• _The task_
Copy out the rows below from the line containing "Add a new rule with the green button" through the end of the rows, reproducing each line unchanged.

::::::::::

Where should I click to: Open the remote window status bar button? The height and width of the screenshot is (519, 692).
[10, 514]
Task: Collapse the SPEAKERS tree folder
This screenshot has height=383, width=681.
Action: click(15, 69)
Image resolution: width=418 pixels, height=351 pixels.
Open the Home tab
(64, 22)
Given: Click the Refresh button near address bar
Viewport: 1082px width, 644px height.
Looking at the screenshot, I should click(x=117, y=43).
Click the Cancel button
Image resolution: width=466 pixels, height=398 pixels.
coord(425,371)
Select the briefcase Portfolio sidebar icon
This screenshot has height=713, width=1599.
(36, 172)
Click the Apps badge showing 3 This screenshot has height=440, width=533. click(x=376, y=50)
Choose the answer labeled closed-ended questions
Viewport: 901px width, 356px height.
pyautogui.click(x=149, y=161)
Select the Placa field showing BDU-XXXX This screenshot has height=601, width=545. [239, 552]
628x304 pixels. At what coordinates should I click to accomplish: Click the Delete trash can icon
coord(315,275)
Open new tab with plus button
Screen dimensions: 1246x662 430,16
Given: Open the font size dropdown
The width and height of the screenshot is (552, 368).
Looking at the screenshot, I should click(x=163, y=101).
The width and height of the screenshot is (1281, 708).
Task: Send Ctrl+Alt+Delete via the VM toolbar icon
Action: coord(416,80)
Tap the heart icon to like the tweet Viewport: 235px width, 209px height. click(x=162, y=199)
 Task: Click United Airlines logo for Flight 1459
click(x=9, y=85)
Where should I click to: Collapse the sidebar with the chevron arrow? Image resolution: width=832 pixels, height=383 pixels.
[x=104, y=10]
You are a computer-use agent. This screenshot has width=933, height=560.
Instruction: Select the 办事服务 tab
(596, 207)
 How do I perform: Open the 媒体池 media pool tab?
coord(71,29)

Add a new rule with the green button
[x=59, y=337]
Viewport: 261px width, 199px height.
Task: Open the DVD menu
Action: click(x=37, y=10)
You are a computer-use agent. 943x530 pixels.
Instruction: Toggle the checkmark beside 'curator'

::::::::::

• _Final result_
Add a new rule with the green button
[x=59, y=337]
Viewport: 261px width, 199px height.
Task: Open the DVD menu
Action: click(x=37, y=10)
You are a computer-use agent. 943x530 pixels.
Instruction: Toggle the checkmark beside 'curator'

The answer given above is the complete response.